Mahendra menggeleng. "Harusnya nggak. Sekalipun tracker device udah gue pasang di mobil Nalea. Tapi cewek itu hanya bolak-balik ke markas ADS, apartemennya dan juga ngurus perpindahannya Danika."

"Gue mau bantu. Gue nggak akan mengacau, tapi tolong kasih tahu gue harus apa selain menunggu. Serius mau mati rasanya." Mareno menatap mata Hanif kali ini.

"Lo bisa ketemu dengan Danika. Coba membuat koneksi dengan Danika, siapa tahu Danika bisa mengirimkan gambar-gambar lo ke Antania melalui mimpi-mimpinya. Juga, bantu Mahendra selesaikan urusan hukum Michelle Dinatra. Jatuhkan wanita itu. Buat beritanya ada dimana-mana. Lo paling jago bikin heboh dunia entertainment kan? Ketika Antania dengar, dia akan muncul lagi Ren. Dia akan datang sendiri ke tempat lo." Dia berujar pada adiknya itu.

"Lo punya ide bagus gitu kenapa nggak bilang sama Arsyad, Bang?" tanya Mahendra heran.

"Karena gue nggak ada pilihan sekarang. Mareno sudah tahu, jadi mendingan kita bergerak bareng biar semua cepat selesai. Kita masih punya misi Herman untuk diselesaikan," jawabnya.

'Dan Fayadisa ada di sana. Sendirian di sangkar singa. Gue harus cepat ke sana. Karena firasat gue bilang begitu. Ya Tuhan, tolong bantu,' gumamnya dalam hati.

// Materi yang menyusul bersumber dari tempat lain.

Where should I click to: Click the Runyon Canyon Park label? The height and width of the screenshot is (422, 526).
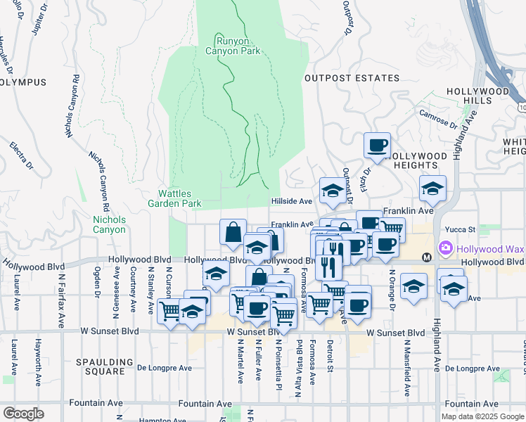[233, 45]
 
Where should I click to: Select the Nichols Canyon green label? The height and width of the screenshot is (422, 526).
[109, 224]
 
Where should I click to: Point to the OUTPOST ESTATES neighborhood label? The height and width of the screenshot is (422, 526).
[352, 78]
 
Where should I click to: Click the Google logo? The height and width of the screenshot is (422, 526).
[23, 414]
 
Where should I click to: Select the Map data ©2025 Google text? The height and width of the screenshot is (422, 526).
[482, 416]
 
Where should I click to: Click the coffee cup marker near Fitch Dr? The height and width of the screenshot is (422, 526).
[377, 146]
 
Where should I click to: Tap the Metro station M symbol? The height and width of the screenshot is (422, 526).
[427, 257]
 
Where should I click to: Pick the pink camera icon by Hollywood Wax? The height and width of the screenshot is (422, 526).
[444, 248]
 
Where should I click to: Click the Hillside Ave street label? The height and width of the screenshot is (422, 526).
[292, 201]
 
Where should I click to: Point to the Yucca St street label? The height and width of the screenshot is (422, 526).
[462, 229]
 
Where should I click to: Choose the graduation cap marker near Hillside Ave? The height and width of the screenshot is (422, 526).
[332, 190]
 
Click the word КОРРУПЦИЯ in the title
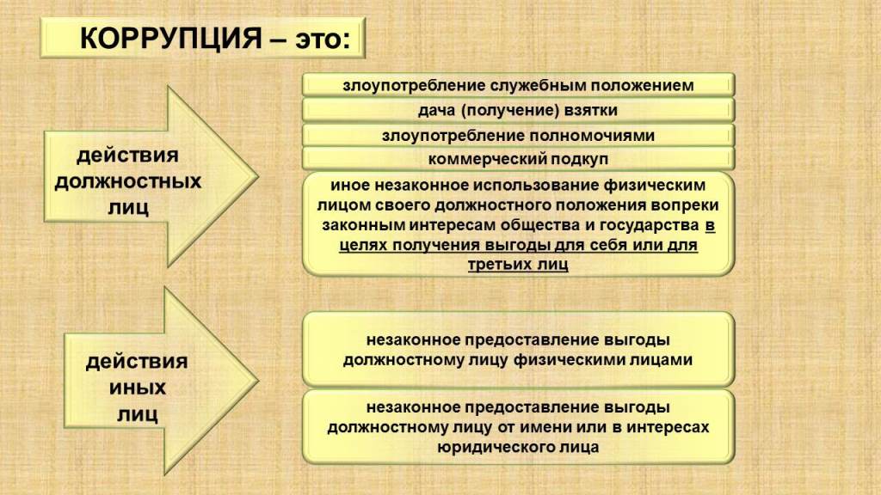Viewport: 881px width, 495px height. (x=171, y=39)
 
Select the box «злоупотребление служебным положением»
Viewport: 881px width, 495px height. (x=518, y=85)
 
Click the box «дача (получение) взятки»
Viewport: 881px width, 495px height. (x=518, y=110)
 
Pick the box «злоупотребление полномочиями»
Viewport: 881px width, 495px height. (x=518, y=135)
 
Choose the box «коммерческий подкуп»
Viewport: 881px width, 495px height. (x=518, y=159)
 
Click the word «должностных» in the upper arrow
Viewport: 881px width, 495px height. (x=128, y=182)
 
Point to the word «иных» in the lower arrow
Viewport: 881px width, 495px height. (x=138, y=388)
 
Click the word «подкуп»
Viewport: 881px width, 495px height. (x=579, y=160)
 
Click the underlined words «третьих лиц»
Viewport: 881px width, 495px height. (x=518, y=265)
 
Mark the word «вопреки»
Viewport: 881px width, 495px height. (x=681, y=205)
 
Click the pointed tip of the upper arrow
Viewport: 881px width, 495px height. (x=258, y=176)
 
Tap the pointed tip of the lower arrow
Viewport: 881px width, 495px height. (x=258, y=381)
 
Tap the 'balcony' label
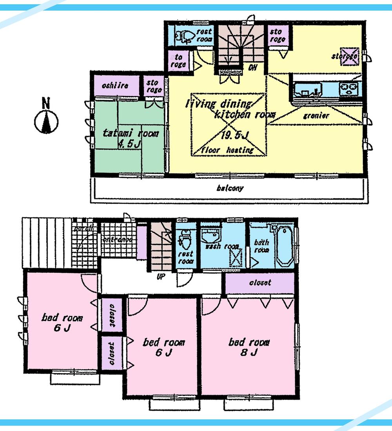point(230,188)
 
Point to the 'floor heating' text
point(228,150)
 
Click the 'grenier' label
point(316,116)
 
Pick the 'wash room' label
point(222,247)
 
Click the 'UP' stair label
point(160,276)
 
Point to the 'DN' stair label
point(253,68)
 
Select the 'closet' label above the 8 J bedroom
point(260,283)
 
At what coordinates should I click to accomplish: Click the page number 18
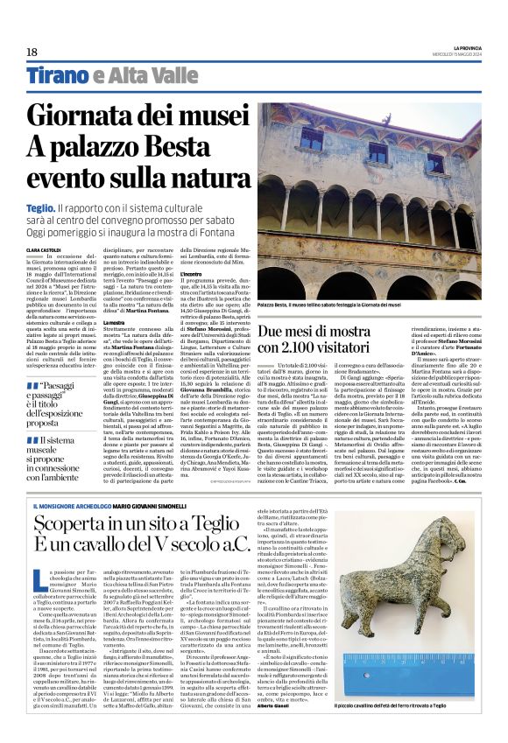(x=32, y=53)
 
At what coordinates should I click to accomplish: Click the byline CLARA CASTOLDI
(x=44, y=249)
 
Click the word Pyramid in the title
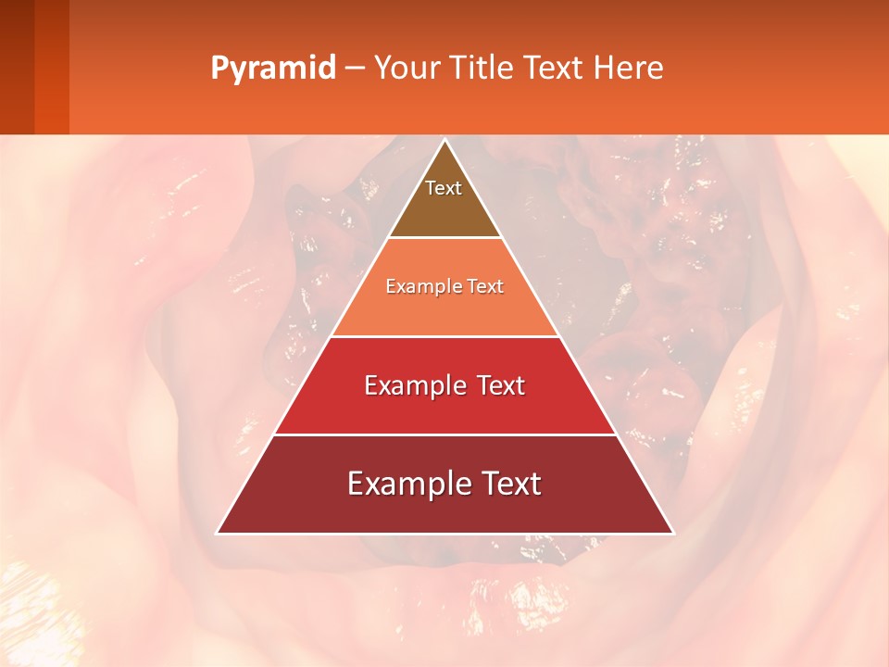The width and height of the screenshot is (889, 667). (x=273, y=69)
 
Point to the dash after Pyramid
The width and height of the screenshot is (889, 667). (x=355, y=69)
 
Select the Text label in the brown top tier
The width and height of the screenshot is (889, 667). (x=444, y=188)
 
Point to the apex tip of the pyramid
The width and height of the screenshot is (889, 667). (x=444, y=141)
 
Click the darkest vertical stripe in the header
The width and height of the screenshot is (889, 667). (x=17, y=67)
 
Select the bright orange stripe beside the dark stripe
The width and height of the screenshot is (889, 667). (x=52, y=67)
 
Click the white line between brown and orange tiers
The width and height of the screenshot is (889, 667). (x=444, y=237)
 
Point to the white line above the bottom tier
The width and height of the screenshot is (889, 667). (x=444, y=434)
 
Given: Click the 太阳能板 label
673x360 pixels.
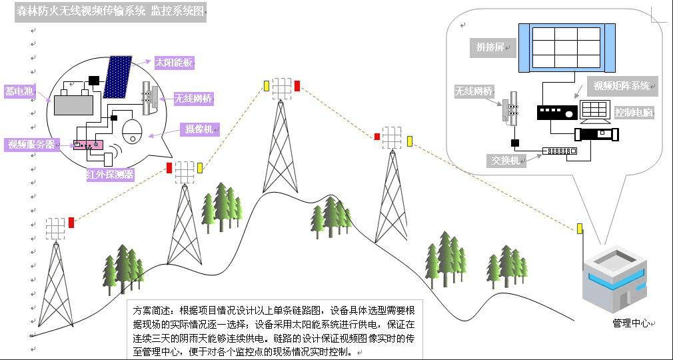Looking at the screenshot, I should pos(174,63).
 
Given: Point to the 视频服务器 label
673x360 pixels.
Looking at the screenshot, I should pos(31,144).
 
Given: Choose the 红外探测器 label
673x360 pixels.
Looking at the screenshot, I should pos(110,174).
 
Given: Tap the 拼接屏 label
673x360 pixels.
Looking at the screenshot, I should pos(494,47).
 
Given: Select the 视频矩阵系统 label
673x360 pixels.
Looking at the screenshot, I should pos(623,85).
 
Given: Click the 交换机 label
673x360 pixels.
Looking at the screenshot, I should pos(506,160).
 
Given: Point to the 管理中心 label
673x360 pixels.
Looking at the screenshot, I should pos(630,323).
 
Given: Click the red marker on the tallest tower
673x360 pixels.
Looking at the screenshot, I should pos(297,85).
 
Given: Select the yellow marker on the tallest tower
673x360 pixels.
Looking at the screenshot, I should pos(267,85).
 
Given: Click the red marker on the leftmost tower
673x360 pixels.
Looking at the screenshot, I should pos(71,223).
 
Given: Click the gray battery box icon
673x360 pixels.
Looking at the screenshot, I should pos(73,104).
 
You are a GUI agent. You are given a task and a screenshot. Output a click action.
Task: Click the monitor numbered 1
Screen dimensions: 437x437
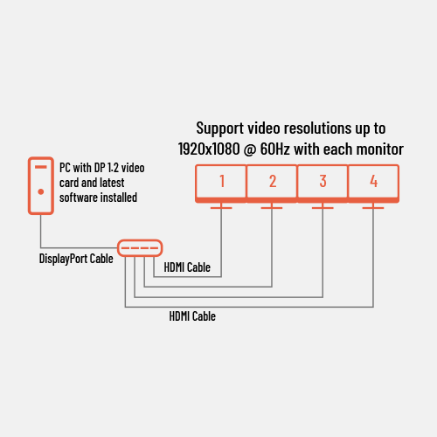221,184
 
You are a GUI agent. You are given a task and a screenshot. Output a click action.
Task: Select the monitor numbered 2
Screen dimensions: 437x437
272,184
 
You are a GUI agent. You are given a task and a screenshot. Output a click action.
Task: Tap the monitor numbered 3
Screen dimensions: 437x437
323,184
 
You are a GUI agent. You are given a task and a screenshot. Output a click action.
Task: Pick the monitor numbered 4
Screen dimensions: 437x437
373,184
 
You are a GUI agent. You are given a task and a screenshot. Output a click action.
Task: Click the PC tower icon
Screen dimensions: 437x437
41,186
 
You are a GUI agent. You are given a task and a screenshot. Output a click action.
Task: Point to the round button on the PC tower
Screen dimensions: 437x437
41,191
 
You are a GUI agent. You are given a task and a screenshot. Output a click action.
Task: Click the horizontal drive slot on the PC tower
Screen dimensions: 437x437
41,167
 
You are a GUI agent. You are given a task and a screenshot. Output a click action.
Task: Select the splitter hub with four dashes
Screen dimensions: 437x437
140,248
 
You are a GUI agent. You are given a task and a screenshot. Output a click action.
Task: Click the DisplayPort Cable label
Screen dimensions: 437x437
76,259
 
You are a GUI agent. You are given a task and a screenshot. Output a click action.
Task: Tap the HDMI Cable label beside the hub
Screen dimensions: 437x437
187,267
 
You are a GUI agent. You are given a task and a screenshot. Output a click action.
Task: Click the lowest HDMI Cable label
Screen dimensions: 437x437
192,316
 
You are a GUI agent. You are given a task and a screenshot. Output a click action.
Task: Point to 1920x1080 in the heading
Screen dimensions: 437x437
209,149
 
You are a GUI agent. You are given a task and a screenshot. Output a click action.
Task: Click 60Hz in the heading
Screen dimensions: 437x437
274,149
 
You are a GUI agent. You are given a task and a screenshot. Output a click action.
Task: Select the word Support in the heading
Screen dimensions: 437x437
220,128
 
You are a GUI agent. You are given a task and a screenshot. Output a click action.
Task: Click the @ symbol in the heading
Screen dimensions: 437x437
250,149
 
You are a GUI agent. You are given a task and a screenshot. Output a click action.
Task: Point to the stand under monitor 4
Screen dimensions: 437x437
373,205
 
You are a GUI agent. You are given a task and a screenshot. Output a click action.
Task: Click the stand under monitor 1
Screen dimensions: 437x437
221,205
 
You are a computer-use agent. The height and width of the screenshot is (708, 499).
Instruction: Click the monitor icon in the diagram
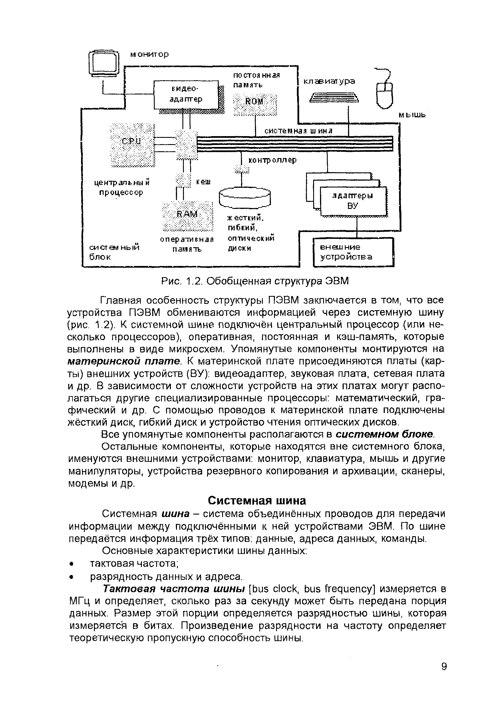(104, 63)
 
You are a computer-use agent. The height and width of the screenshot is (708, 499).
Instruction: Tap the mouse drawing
(385, 94)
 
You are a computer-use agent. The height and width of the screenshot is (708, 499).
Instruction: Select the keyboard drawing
(334, 98)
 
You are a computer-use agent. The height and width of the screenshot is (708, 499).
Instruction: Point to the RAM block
(188, 216)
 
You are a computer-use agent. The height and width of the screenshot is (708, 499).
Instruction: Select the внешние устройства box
(353, 252)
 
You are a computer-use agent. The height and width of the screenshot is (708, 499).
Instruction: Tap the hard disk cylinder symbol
(244, 198)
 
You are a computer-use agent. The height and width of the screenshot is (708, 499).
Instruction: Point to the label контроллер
(272, 160)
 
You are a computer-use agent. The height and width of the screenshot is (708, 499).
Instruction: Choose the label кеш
(204, 181)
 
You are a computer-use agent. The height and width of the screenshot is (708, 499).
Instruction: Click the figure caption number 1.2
(194, 281)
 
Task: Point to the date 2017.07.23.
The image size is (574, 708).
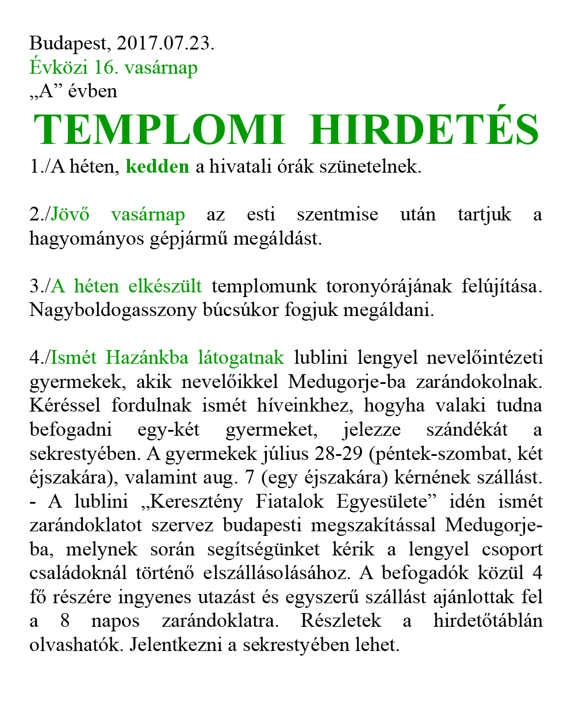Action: (165, 44)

"Tolong, jangan ada rahasia lagi. Tolong, sepahit apapun beritanya info ke gue Bang. Please," ujar Mareno.

Tubuhnya berdiri dan dia menghela nafasnya. "Janji satu hal Ren sama gue. Jangan lepas kendali. Apapun yang terjadi, jangan lepas kendali dan jangan bertindak sendiri. Kita sampai ke titik ini susah payah. Jangan hancurkan semua."

Mareno juga sudah berdiri. Kemudian tanpa dia duga adiknya itu memeluk tubuhnya kaku.

"Makasih, Bang. Maafin gue soal yang tadi."

Dia menghirup nafas panjang. "Hidup Ren, jangan putus asa lagi. Bantuin kita temuin Antania dan selesaikan Herman. Kita butuh lo Ren, kita butuh lo." Tangannya menepuk punggung Mareno perlahan.

"Nah gitu dong, baikan. Pake pukul-pukulan segala. Gue makan dulu ah, laper." Mahendra beranjak dari kursi menuju lemari pendingin untuk mengambil bahan-bahan makanan dan mulai memasak.